# Supplied text
[BioSQL-l] Loading sequences with novel NCBI taxon id

Thu Mar 13 23:41:43 UTC 2008

On Mar 13, 2008, at 7:13 PM, Peter wrote:

> On Thu, Mar 13, 2008 at 10:51 PM, Hilmar Lapp <hlapp at gmx.net> wrote:
>> [...]
>>  The load_ncbi_taxonomy.pl script is designed to update the taxon
>>  tables in a non-disruptive way, and if there weren't many changes
>>  shouldn't actually take that long (except that recalculating the
>>  nested set values may take a couple of minutes).
>
> Do you think when faced with a novel taxon id, Biopython/BioPerl/...
> could write some minimal taxonomy entry (without any guess work based
> on the species name), in order to record the sequence's taxon

This is what Bioperl-db does. There isn't any guesswork. If  
Bio::Species has lineage information it will also insert the lineage  
information, though.

> - and then running an improved load_ncbi_taxonomy.pl at a later  
> date would
> sort out the proper taxonomy?

If I remember correctly, the script makes (and hence expects) the  
primary key and the NCBI taxonomy ID to be identical. If your loading  
procedure can achieve that already then load_ncbi_taxonomy.pl should  
pick them up and fix them. You can try that by loading the taxonomy  
through the script, then arbitrarily choose a taxon, create a stub  
bioentry for it and set its taxon_id foreign key to the chosen  
taxon,  change its taxon_name.name to some bogus value (for the  
'scientific name' class, for example) (and feel free to change the  
left_id and right_id values in taxon too), and rerun the script. It  
should fix the change you made, and your bioentry should still point  
to the same taxon (because its primary key did not change, and did  
not get deleted either; otherwise the bioentry would now have a null  
value in the foreign key).

The Bioperl-db way of storing things does not give control over  
primary key assignment to Bioperl-db, so the database will assign it.

> [...]
>>  For the SymAtlas project we had this situation (new species in
>>  sequence updates that the last NCBI taxonomy update hadn't yet
>>  brought in) quite regularly. I wrote a SQL script would fix those
>>  'haphazard' additions such that load_ncbi_taxonomy would update them
>>  to their correct values come the next NCBI taxonomy update. I can
>>  send you the script (it would be for the Oracle version), but I'm  
>> not
>>  sure this is a widely viable strategy.
>
> So this wasn't integrated with load_ncbi_taxonomy.pl at all?

No, but now that you say it I don't see any reason why I couldn't.  
Maybe that's just what I should do.

	-hilmar
-- 
===========================================================
: Hilmar Lapp  -:-  Durham, NC  -:-  hlapp at gmx dot net :
===========================================================

# Supplied data
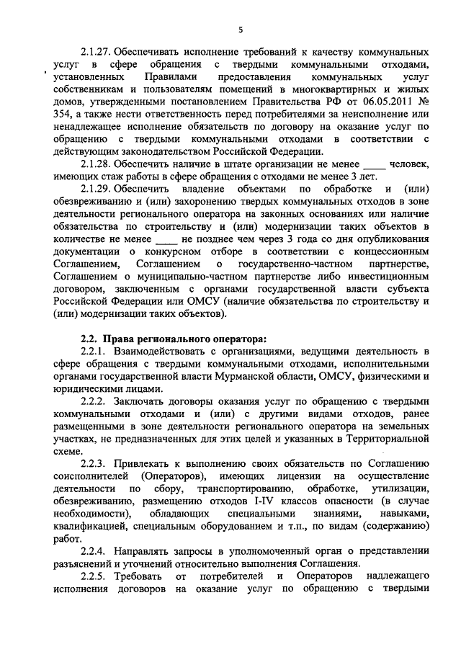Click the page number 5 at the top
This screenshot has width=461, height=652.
241,28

# Problem to work on
Summarize the BioSQL mailing-list reply about loading sequences with novel NCBI taxon ids in two sentences.

# Answer in full
Hilmar Lapp explains that Bioperl-db already writes a minimal taxonomy entry for a novel taxon id without guesswork, and that load_ncbi_taxonomy.pl, which he recalls expects the primary key to equal the NCBI taxonomy ID, should fix such entries later if the loading procedure achieves that match. He adds that the SQL script he wrote for the SymAtlas project to handle such additions was not integrated with load_ncbi_taxonomy.pl, though he sees no reason he couldn't integrate it.